--- Information supplied Enclosed Below ---

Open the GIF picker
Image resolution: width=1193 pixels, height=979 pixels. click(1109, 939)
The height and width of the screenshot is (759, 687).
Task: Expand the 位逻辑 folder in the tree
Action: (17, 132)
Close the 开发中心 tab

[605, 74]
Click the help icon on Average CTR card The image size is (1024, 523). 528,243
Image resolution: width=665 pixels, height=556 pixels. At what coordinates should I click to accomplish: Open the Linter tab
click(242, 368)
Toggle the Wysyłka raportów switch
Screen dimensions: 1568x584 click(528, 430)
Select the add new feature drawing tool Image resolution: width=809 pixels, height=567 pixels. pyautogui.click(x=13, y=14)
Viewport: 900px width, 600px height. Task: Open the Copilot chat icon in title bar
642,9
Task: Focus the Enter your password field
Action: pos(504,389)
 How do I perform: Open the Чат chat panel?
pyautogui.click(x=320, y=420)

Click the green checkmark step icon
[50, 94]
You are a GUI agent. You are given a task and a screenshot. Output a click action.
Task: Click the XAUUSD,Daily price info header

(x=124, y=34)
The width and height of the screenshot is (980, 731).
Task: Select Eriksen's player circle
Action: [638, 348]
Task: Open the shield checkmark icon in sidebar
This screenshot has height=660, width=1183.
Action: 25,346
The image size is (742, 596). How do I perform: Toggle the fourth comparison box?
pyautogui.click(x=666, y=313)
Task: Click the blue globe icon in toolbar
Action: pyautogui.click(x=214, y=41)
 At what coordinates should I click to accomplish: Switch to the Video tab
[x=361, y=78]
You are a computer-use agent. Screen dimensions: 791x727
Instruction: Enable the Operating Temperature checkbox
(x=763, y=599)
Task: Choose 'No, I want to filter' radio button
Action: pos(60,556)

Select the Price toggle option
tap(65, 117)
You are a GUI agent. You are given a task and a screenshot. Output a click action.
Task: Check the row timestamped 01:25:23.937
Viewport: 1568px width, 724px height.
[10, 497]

--- End of Enclosed Information supplied ---

After reading the data above, print it all again exactly.

Task result:
Open the GIF picker
Image resolution: width=1193 pixels, height=979 pixels. click(1109, 939)
The height and width of the screenshot is (759, 687).
Task: Expand the 位逻辑 folder in the tree
Action: (17, 132)
Close the 开发中心 tab

[605, 74]
Click the help icon on Average CTR card The image size is (1024, 523). 528,243
Image resolution: width=665 pixels, height=556 pixels. At what coordinates should I click to accomplish: Open the Linter tab
click(242, 368)
Toggle the Wysyłka raportów switch
Screen dimensions: 1568x584 click(528, 430)
Select the add new feature drawing tool Image resolution: width=809 pixels, height=567 pixels. pyautogui.click(x=13, y=14)
Viewport: 900px width, 600px height. Task: Open the Copilot chat icon in title bar
642,9
Task: Focus the Enter your password field
Action: pos(504,389)
 How do I perform: Open the Чат chat panel?
pyautogui.click(x=320, y=420)

Click the green checkmark step icon
[50, 94]
You are a GUI agent. You are given a task and a screenshot. Output a click action.
Task: Click the XAUUSD,Daily price info header

(x=124, y=34)
The width and height of the screenshot is (980, 731).
Task: Select Eriksen's player circle
Action: [638, 348]
Task: Open the shield checkmark icon in sidebar
This screenshot has height=660, width=1183.
Action: 25,346
The image size is (742, 596). How do I perform: Toggle the fourth comparison box?
pyautogui.click(x=666, y=313)
Task: Click the blue globe icon in toolbar
Action: pyautogui.click(x=214, y=41)
 At what coordinates should I click to accomplish: Switch to the Video tab
[x=361, y=78]
You are a computer-use agent. Screen dimensions: 791x727
Instruction: Enable the Operating Temperature checkbox
(x=763, y=599)
Task: Choose 'No, I want to filter' radio button
Action: pos(60,556)

Select the Price toggle option
tap(65, 117)
You are a GUI agent. You are given a task and a screenshot. Output a click action.
Task: Check the row timestamped 01:25:23.937
Viewport: 1568px width, 724px height.
[10, 497]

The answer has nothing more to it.